_What this task involves:_ In the data below, find every line with the word "computer" and copy it out.

_Stored items:_
━━━━━━
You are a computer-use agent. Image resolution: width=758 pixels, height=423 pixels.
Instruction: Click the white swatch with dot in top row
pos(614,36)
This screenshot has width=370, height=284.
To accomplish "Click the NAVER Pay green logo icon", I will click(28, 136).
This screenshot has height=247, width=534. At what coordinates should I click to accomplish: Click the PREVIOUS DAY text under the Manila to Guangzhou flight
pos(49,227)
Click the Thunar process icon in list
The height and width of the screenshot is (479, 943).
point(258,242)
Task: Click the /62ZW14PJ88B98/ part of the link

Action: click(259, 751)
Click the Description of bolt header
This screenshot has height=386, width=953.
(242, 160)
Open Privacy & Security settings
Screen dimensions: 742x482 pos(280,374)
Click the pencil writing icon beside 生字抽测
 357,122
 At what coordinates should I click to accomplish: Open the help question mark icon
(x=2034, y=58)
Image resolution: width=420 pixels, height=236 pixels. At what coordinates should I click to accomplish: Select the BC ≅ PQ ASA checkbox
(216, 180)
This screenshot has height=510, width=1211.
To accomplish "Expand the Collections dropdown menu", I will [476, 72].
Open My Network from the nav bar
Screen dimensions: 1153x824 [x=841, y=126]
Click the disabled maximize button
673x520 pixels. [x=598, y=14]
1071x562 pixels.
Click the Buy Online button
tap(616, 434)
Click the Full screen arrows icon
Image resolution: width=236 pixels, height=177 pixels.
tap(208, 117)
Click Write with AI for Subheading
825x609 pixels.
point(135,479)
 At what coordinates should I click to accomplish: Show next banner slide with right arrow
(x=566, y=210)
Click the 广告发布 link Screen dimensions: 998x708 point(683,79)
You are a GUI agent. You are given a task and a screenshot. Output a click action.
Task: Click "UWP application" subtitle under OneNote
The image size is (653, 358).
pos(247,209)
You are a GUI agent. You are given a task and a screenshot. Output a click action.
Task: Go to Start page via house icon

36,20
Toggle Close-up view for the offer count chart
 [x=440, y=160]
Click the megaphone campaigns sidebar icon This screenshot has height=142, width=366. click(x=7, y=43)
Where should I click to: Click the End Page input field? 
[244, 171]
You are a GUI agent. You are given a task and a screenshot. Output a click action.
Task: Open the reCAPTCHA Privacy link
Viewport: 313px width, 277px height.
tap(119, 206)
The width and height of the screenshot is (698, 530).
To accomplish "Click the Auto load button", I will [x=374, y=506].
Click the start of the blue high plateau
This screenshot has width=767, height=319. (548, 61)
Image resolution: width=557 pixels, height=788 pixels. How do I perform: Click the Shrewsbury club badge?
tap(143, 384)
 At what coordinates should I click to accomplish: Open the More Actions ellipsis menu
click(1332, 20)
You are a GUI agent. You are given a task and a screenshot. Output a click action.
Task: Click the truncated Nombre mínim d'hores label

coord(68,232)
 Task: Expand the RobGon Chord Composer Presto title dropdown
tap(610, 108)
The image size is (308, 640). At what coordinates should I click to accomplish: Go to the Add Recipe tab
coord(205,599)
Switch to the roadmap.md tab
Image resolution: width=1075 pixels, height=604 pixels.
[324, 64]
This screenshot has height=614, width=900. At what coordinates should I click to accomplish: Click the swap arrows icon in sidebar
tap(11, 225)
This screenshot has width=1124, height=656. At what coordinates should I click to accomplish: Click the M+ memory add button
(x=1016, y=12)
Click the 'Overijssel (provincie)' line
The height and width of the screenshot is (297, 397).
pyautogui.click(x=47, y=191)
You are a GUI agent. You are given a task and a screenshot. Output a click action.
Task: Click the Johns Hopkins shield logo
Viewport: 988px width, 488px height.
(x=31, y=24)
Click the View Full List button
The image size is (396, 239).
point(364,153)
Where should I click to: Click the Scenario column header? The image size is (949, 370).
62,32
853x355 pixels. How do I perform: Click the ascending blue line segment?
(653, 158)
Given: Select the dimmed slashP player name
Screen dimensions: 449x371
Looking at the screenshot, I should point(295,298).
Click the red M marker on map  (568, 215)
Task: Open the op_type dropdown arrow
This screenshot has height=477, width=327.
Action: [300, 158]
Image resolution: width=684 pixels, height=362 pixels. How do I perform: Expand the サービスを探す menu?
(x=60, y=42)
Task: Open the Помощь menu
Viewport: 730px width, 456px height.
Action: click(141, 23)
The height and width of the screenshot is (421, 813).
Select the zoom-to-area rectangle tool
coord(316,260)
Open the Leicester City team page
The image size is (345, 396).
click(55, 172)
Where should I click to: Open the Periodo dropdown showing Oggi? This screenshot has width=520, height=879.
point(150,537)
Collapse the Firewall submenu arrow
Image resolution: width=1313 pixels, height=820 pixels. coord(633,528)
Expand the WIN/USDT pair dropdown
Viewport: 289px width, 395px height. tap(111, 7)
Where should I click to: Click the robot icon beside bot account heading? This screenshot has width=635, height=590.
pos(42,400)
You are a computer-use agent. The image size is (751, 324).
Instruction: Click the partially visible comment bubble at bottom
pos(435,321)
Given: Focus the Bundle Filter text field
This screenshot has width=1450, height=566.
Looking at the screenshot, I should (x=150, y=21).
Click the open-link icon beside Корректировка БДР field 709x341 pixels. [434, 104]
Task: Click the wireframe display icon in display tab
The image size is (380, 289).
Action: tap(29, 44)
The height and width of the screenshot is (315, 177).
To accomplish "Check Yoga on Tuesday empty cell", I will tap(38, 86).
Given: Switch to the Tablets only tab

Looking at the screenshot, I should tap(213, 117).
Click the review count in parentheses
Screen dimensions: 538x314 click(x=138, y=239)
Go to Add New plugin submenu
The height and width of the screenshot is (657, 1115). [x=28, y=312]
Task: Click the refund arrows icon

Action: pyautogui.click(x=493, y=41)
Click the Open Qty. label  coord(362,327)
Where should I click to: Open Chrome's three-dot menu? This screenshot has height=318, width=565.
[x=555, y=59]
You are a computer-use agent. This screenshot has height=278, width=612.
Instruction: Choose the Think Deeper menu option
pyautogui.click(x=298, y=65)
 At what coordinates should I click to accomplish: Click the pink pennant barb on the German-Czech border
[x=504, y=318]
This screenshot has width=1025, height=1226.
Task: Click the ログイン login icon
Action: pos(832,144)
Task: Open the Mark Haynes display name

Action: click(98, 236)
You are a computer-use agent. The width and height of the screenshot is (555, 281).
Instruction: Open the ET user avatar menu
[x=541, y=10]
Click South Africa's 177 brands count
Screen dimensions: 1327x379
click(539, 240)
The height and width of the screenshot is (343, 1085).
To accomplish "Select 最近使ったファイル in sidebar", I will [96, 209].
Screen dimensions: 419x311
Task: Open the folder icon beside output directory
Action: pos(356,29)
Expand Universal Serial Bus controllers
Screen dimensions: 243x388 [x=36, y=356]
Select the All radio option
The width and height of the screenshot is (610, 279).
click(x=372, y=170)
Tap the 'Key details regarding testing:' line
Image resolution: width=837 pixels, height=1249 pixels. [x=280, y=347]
━━━━━━
_Task solution:_
You are a computer-use agent. Image resolution: width=758 pixels, height=423 pixels.
You are a computer-use agent. The image size is (751, 324).
You are a computer-use agent. This screenshot has height=278, width=612.
You are a computer-use agent. The width and height of the screenshot is (555, 281).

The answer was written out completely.